I also recommend packing and keeping water bottle(s) and toilet paper with you at all times.

Checking out Ouarzazate – which is supposedly a popular town for Hollywood to shoot movies

We did stop a few times for snacks or lunch during the course of this journey. Most everywhere we went accepted credit cards or Euros. However, we still recommend keeping a reasonable amount of Dirhams on hand for street vendors that may only accept cash. While tipping isn’t mandatory, it is customary to round up your bill at a restaurant if you had a good experience. There is no “rule of thumb” to tipping in Morocco, but if you are pleased with someone’s service, leaving them a small tip is a nice way to show your appreciation. 

Saying Goodnight to my sweet Camel when we were at our Campsite

Unique, must experience excursion

Having no cell phone service, no internet, no access to media and being thousands of miles away from all your worries and things familiar is freeing in so many ways. Camping will teach you to reconnect with your imagination and deep thought. Nights were spent surrounded by a campfire sipping Moroccan mint tea — no sound of the television, but rather just the strumming of nomadic instruments and the beating of drums filled the air. Camping in medium size groups like this also gave you the opportunity to connect with people from all walks of life, from all over the world.
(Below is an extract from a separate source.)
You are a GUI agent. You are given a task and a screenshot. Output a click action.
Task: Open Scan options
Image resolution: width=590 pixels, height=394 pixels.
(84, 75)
As I have often concluded; there is more that connects us then makes us different, and it is those very differences that makes travel and meeting people from all over the world so meaningful. Few things compare to laying flat on your back on a hand-woven carpet in the middle of the desert and gazing up into a pitch black void with piercing bright light from all the stars strewn across the sky. Mesmerizing and enchanting… you wonder if you have transported yourself to a different time. You realize in that moment, that we were meant for so much more than spending our life on a plush leather couch.

ما سيأتي هو أفضل مما ذهب

“What is coming, is better than what is gone.”